Additional use cases can be found at the RDIG web site.

Your position paper should describe your research and indicate whether it can address some aspect of the scenarios presented in the use cases above, addresses other aspects of collaboration, or submit your own use case. If you are uncertain as to how your work can meet specific use case requirements, it is acceptable to pose this as a question in your position paper.

Who should participate

Researchers and practitioners active in any aspect of Collaboration Technologies, Human Computer Interaction, Assistive Technologies, Disability Studies, Web Accessibility, or related fields.

Goals of the Teleconference

Participants in this conference can expect to gain an improved, synergistic understanding of research being done in accessible collaboration technologies for the internet and to develop contacts with others performing such research.

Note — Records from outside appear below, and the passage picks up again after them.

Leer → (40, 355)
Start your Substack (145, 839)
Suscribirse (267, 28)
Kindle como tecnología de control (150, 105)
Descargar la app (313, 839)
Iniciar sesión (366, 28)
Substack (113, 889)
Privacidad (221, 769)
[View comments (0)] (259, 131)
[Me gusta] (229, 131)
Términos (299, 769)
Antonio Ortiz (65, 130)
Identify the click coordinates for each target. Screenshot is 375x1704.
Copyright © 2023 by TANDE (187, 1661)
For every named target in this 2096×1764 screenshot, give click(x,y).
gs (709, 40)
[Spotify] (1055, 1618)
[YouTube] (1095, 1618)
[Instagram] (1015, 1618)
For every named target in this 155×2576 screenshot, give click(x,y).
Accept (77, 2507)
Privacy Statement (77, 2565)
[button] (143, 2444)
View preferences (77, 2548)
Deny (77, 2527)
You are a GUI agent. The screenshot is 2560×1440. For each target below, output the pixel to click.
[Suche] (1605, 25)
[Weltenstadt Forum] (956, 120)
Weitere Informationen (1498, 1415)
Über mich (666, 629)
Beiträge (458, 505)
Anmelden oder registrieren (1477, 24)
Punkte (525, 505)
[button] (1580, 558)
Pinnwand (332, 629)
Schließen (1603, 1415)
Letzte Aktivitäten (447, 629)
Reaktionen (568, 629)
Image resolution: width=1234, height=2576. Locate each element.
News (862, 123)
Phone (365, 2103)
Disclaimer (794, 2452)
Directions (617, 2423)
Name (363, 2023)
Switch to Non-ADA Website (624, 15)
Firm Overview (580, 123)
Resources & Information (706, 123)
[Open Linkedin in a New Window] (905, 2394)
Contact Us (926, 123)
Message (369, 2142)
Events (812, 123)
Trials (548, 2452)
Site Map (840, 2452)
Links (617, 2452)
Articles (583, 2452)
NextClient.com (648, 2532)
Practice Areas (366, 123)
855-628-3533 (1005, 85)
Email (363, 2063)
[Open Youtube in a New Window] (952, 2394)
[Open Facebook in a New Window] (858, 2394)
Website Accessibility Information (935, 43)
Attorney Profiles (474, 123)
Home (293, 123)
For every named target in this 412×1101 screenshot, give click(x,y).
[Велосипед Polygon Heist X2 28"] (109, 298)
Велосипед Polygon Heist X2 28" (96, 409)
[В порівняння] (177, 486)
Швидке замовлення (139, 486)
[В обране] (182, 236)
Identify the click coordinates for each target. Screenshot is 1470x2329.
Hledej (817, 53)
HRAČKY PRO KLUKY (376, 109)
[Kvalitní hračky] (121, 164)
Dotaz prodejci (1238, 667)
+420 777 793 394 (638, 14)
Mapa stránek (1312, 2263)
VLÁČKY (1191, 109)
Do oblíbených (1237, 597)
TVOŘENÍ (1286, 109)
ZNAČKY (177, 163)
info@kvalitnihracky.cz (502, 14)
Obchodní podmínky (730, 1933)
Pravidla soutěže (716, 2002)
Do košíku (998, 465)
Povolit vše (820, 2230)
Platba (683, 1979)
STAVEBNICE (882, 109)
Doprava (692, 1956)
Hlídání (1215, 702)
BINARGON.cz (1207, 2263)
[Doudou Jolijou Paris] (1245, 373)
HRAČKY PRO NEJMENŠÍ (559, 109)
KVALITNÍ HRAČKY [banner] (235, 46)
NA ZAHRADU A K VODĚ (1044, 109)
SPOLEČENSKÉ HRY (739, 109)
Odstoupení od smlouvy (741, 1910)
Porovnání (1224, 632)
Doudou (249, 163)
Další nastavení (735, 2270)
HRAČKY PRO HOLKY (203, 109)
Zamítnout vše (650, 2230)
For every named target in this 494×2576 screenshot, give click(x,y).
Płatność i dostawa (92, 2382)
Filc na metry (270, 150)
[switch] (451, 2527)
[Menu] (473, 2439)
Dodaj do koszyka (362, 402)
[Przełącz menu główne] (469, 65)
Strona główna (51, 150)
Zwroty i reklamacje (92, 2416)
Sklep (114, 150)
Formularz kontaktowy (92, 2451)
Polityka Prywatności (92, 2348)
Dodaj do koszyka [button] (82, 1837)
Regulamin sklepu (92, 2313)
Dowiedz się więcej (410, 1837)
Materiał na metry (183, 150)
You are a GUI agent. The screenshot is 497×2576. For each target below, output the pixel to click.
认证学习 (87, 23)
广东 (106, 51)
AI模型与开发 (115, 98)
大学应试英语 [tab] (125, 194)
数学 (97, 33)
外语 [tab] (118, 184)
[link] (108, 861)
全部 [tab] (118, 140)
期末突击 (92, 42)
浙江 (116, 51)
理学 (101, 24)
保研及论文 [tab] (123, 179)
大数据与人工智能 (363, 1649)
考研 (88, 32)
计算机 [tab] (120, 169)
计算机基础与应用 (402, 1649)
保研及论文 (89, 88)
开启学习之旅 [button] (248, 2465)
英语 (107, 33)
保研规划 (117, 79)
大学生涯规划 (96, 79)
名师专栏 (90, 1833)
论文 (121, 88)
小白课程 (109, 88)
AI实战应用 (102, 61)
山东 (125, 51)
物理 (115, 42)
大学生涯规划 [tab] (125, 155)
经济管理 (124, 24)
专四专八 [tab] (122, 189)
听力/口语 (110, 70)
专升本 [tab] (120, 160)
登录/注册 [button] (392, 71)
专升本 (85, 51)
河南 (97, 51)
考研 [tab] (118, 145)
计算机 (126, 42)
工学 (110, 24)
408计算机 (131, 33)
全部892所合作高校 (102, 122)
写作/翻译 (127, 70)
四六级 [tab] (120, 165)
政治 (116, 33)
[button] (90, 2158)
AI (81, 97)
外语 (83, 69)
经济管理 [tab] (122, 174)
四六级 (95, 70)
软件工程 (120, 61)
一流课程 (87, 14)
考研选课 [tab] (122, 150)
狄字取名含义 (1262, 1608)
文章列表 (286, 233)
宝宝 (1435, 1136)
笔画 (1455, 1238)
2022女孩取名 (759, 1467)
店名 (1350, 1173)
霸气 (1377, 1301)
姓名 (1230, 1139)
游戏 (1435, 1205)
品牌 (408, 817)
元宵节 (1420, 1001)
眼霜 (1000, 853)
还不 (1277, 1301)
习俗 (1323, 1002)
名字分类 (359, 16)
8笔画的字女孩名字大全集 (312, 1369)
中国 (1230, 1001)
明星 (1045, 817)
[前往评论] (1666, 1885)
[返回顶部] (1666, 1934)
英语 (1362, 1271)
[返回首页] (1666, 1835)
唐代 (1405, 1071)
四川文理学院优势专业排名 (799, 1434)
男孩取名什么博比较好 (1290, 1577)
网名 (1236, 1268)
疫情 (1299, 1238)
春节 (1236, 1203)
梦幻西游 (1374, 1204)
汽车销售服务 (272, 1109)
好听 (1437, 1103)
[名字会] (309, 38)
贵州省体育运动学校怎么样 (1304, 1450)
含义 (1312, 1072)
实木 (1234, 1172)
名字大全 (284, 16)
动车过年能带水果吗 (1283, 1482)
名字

The mission of the Research and Development Interest Group (RDIG) is to increase the number of Web-related researchers who incorporate accessibility into their research design, and to identify projects researching Web accessibility, and suggest techniques that may contribute to new projects. The desired outcome of more research in Web accessibility and awareness of accessibility in mainstream Web-related research should decrease the number of potential barriers in future Web-related technologies.

Proceedings of the Teleconference will be web-published by the Research and Development Interest Group.

Event Information

Tentative date for the first event is Monday, 14 April, 2003. The format of the event is a teleconference, augmented by web-based presentation material, and IRC.

A position paper is not required for participation in the teleconference. Registration will be required for participation. Registration information and further event details will be announced by March 14, 2003. Consult the RDIG home page for the latest information.

The format of the teleconference will consist of 30-45 minutes for introductions and presentations, and 45-60 minutes for discussion. Questions for discussion may be submitted in advance by email to the chair. Follow on discussion by the presenters and participants is encouraged.

Submission Information

Position papers are due by 28 March 2003 and should be sent to the chair (hakkinen@dinf.ne.jp) and W3C staff contact (wendy@w3.org). The papers should be short (limited to one page) and be submitted in HTML or plain text format. Papers in other formats will be returned.

All relevant position papers submitted will be published on the RDIG web site. The RDIG Planning Group will invite the authors of select position papers to make a short presentation at the event to foster discussion. Authors of papers not selected for presentation are invited to contribute to the discussion portion of the teleconference.

The invited presentations are to be approximately 15 minutes in length and should include slides or other presentation materials. Authors are also required to make the slides of their presentation available on the event Web site.

Position papers will be published on the public Web pages for the event and must be available for public dissemination. Submitting a position paper comprises a default recognition of these terms for publication.

Information shared in RDIG meetings and proceedings is publicly visible. W3C reminds presenters and participants to disclose, where known, the IPR status of information that they share in RDIG meetings and materials, in accordance with Section 2.2, Intellectual Property Rights (IPR) Policy, of the W3C Process Document. Please also refer to the "Intellectual Property Rights" section of the RDIG Charter.